Lessons from Other Systems: Starting the Group Together (Dresden Files & Masks: A New Generation)

One challenge in starting a new game is getting the group together. To get around that, you can very easily start the group off all together, but that can leave some things feeling a bit off. After all, how did the group come together in the first place?



This question bugged me in several games, so I was really happy when I came across Dresden Files and it had a way to handle it. In Dresden Files - which is an Urban Fantasy genre game where the PCs are expected to work as a group but not as much as in say D&D - as part of character creation you make ties with two other PCs in the game. This is done with stories. You start a story and say how the event began. You then hand it to another player who says how their character progressed the story - for good or ill. It is then handed off to a third player who says how their character resolved the issue - again for good or ill. Everyone does this, and the only rule is no duplicate connections unless there is no other choice.

It works well, but it's not without problems. It's possible to end up with players not connected in a way that is useful to bringing people together. It is also possible that due to a choice being made that two characters won't want to work together. This can be avoided with everyone knowing what the intention is, but I've seen it happen on accident too.

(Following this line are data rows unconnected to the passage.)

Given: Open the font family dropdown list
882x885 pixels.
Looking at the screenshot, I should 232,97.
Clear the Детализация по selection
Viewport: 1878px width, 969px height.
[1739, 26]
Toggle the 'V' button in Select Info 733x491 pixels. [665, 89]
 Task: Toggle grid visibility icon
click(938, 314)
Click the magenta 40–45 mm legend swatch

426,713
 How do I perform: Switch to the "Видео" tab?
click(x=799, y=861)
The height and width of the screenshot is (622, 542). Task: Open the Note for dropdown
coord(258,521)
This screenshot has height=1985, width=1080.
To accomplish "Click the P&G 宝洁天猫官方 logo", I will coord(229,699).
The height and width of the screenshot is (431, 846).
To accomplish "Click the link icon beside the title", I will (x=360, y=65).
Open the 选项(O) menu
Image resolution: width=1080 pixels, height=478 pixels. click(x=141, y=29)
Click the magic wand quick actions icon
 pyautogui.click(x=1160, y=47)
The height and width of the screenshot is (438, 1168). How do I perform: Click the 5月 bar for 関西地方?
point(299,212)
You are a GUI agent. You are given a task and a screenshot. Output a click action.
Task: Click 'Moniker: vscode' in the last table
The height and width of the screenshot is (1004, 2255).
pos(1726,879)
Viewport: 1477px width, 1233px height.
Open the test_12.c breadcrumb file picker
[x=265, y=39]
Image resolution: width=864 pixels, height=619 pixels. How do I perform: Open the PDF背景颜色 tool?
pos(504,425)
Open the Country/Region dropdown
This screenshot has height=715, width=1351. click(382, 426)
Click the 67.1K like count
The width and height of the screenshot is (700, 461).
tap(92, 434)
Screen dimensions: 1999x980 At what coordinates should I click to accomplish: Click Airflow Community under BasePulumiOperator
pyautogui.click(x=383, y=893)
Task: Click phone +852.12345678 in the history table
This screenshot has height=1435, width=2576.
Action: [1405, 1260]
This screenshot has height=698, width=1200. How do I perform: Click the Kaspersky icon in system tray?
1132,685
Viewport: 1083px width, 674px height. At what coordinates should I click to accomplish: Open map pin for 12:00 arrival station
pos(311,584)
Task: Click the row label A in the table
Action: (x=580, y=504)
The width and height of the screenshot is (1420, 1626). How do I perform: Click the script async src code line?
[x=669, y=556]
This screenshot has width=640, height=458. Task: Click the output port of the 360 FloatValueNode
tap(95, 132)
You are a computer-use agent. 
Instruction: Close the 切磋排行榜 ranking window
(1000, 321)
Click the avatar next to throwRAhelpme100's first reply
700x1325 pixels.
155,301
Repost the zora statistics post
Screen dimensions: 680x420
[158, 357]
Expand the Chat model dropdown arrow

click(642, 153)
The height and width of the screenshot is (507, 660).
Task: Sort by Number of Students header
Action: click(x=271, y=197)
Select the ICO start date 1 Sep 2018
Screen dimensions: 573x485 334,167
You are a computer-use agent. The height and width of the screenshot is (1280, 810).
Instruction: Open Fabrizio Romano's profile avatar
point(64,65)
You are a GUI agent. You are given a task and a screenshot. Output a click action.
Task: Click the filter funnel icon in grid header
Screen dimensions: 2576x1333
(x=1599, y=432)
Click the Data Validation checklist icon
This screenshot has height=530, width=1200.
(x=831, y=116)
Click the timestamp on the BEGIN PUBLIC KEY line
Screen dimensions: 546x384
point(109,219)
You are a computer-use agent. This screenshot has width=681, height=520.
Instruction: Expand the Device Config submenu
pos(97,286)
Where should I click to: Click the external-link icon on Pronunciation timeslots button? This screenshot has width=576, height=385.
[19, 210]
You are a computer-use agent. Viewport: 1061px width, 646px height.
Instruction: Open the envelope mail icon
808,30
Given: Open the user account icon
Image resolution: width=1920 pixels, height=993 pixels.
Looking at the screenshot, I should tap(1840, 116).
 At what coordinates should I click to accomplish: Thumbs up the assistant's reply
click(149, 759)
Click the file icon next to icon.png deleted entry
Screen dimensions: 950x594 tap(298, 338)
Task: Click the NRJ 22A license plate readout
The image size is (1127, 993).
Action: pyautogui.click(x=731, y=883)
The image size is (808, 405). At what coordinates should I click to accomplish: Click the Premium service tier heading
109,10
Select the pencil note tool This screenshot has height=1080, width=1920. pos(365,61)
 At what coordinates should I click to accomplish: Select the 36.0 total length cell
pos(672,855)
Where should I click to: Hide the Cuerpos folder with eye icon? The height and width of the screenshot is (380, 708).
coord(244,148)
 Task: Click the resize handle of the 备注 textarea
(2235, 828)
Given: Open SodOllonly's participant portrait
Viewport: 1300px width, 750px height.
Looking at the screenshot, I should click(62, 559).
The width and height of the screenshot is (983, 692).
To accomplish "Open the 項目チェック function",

For starting a whole group together I really like how Masks: A new Generation does it. Now, this works best for games where the group is going to be working together closely a lot - like a superhero game, or D&D type games - but I'm sure it could also be modified easily enough for other games.

How it works is this, each player answers a question about something with the event that relates to their character. In Masks what that question is is defined by the archetype the character plays. So the Beacon says how the group found signs it was something bigger, the Bull tells about a powerful enemy the group took down, and the Delinquent talks about what rules - and whose rules - had to be broken to come out on top.

This works well because everyone is injecting things that interest them, or are tied to their character, into this event. With every addition the event itself gets fleshed out. In the end the group has a whole picture of what happened, everyone has done something to tie themselves to it, and there is a common thread linking everyone together.

Both ways work great. So give one a try if you need to bring people together.